◆ **Action item**:
Each line below that includes "agent" counts once; report the total and nothing more.

◆ **Supplied data**:

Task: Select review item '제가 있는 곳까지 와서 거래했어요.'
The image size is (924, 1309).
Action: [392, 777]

==

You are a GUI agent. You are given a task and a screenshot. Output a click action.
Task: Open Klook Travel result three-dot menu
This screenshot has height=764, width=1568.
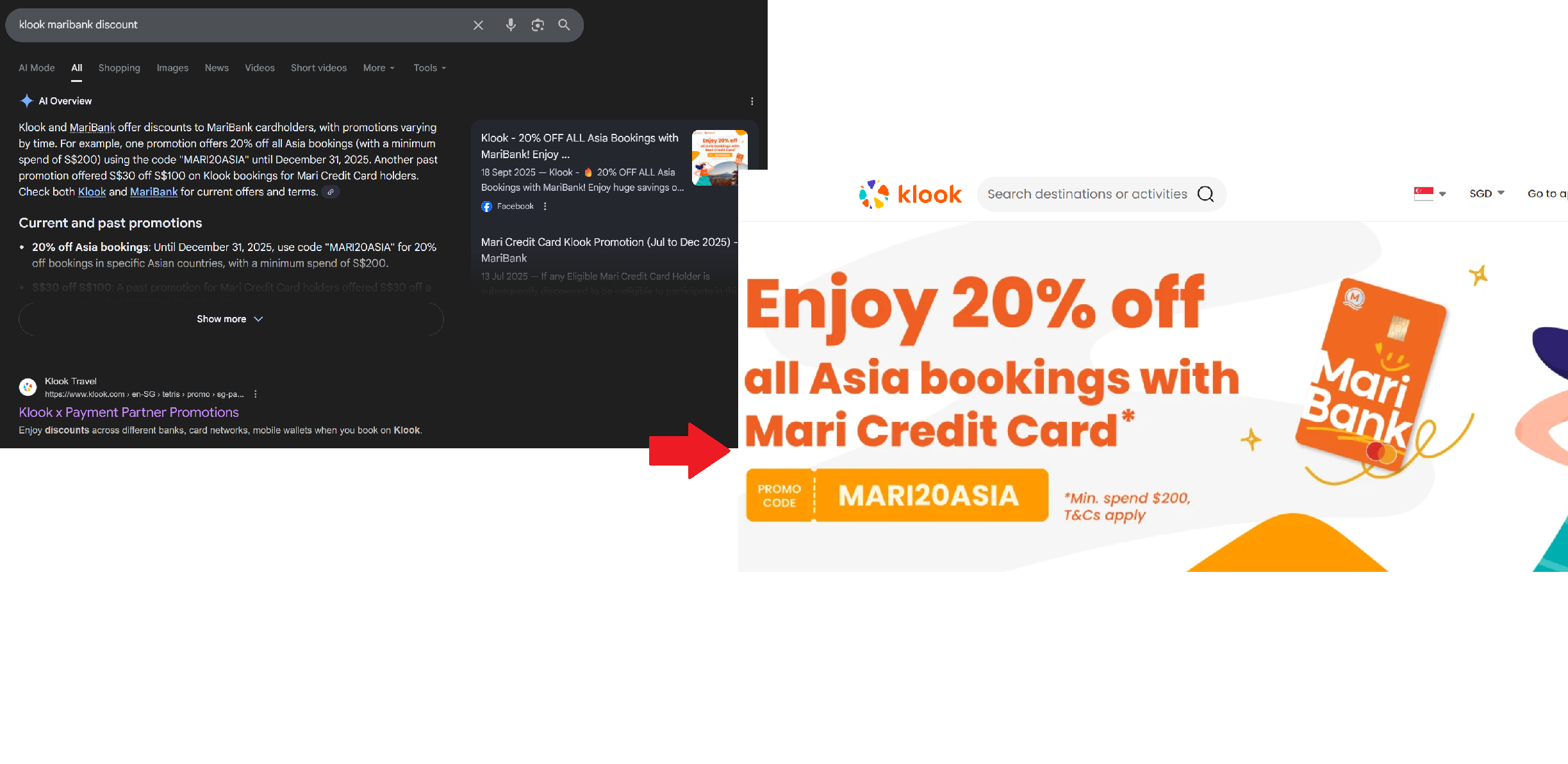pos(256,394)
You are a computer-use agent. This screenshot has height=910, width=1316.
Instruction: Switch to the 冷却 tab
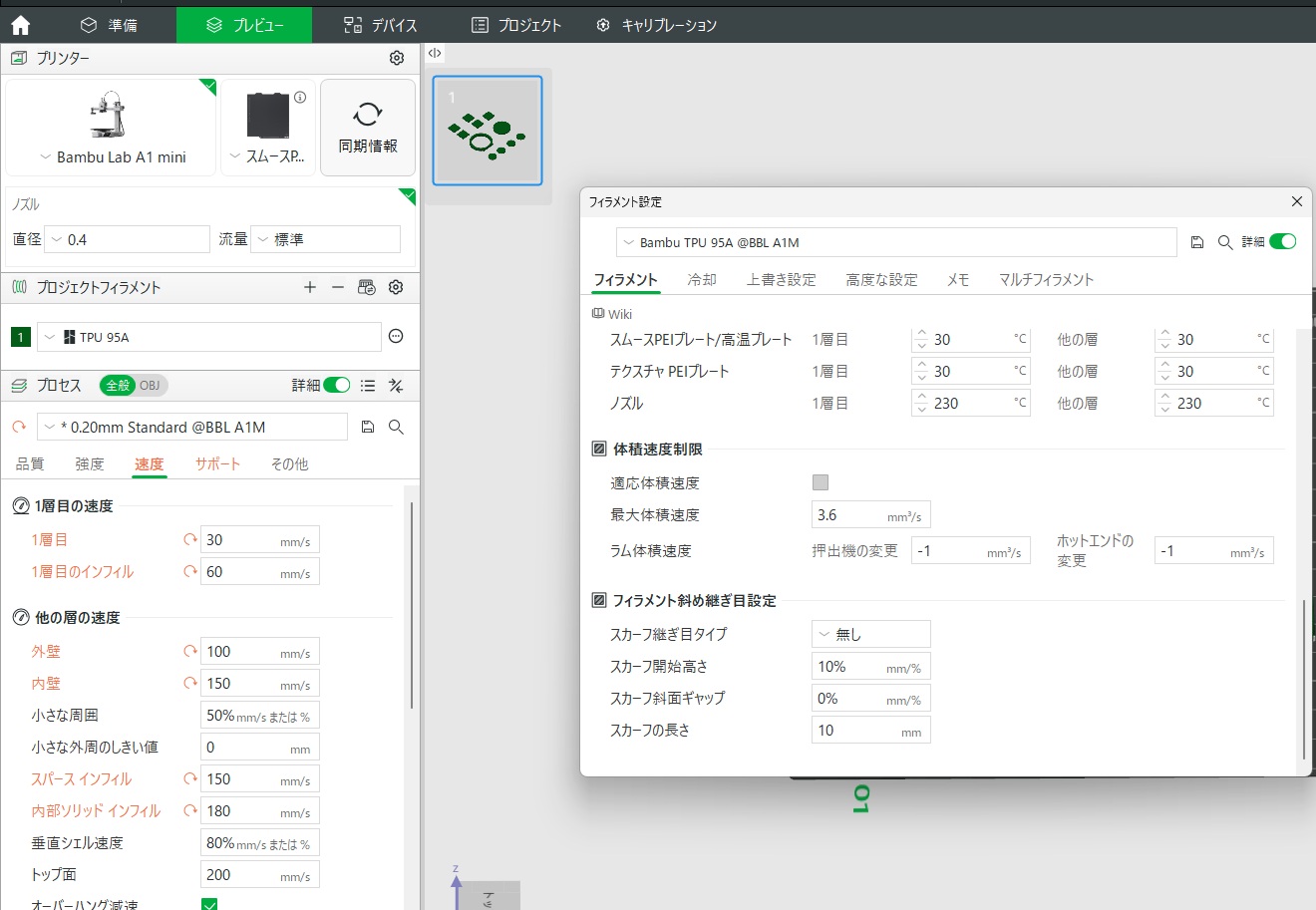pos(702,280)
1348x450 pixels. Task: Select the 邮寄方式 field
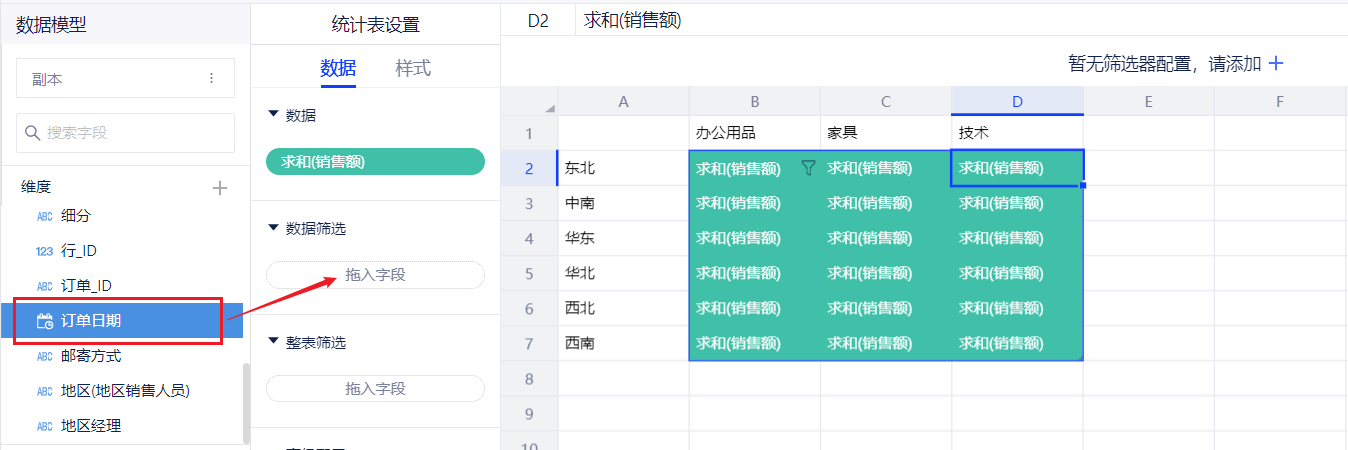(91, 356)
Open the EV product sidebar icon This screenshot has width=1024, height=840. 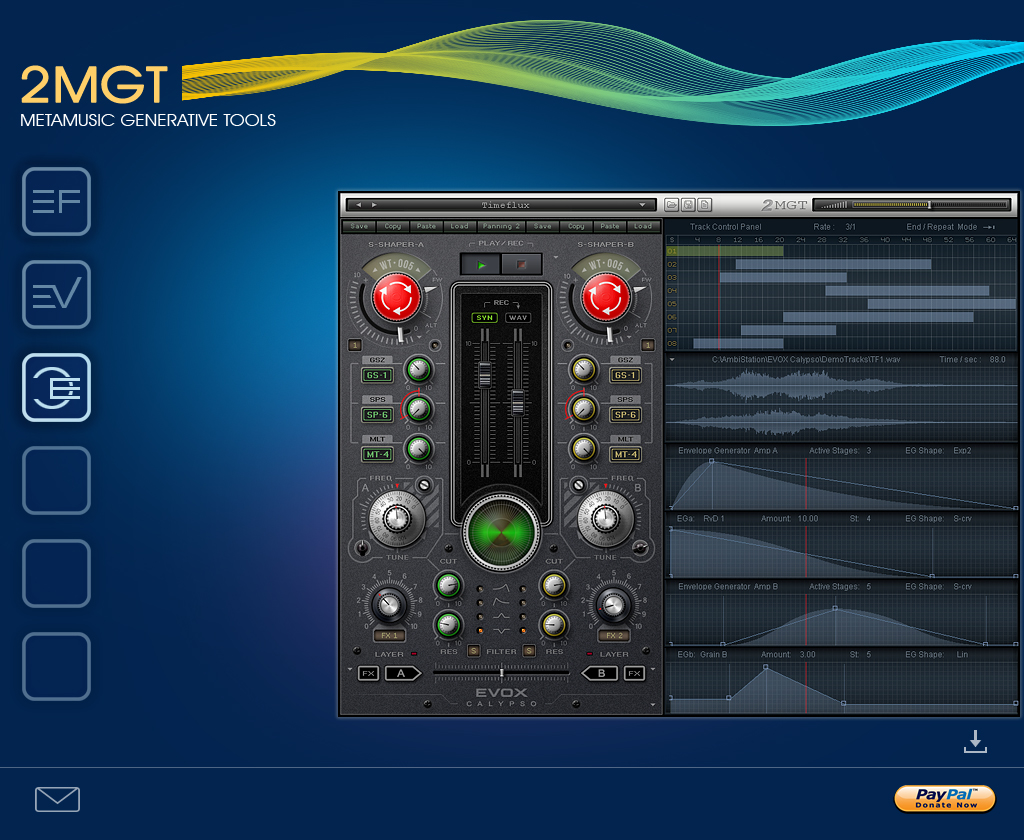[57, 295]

◆ **Response to the exercise**:
2